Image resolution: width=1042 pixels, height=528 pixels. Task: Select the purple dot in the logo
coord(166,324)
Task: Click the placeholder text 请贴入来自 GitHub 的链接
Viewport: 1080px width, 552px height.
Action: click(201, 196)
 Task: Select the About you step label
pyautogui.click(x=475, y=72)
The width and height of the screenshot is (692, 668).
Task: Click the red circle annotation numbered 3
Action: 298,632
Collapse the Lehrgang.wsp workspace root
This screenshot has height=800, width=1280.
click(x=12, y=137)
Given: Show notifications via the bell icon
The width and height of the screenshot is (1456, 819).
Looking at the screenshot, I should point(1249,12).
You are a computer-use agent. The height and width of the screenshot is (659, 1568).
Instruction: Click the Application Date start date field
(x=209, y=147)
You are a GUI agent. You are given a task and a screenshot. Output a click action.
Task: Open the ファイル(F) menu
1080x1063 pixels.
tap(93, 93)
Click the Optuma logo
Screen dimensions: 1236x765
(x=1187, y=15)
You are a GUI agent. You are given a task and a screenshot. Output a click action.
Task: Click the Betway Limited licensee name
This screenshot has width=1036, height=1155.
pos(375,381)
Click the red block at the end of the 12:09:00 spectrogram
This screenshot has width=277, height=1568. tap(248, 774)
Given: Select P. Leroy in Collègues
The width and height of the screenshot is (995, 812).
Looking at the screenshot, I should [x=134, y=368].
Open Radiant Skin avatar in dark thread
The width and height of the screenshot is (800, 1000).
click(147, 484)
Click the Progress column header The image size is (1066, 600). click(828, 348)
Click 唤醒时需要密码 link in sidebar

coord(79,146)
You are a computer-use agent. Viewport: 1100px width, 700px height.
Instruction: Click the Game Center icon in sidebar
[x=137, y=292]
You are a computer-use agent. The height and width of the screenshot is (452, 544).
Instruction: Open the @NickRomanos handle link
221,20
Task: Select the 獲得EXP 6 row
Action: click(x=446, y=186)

......

▸ Task instructions: Take the line that contains "Click the Optuma logo" and each line after it through the end of the records, and repeat them all exactly. Nothing else.

▸ Task answer:
Click the Optuma logo
Screen dimensions: 1236x765
(x=1187, y=15)
You are a GUI agent. You are given a task and a screenshot. Output a click action.
Task: Click the Betway Limited licensee name
This screenshot has width=1036, height=1155.
pos(375,381)
Click the red block at the end of the 12:09:00 spectrogram
This screenshot has width=277, height=1568. tap(248, 774)
Given: Select P. Leroy in Collègues
The width and height of the screenshot is (995, 812).
Looking at the screenshot, I should [x=134, y=368].
Open Radiant Skin avatar in dark thread
The width and height of the screenshot is (800, 1000).
click(147, 484)
Click the Progress column header The image size is (1066, 600). click(828, 348)
Click 唤醒时需要密码 link in sidebar

coord(79,146)
You are a computer-use agent. Viewport: 1100px width, 700px height.
Instruction: Click the Game Center icon in sidebar
[x=137, y=292]
You are a computer-use agent. The height and width of the screenshot is (452, 544).
Instruction: Open the @NickRomanos handle link
221,20
Task: Select the 獲得EXP 6 row
Action: click(x=446, y=186)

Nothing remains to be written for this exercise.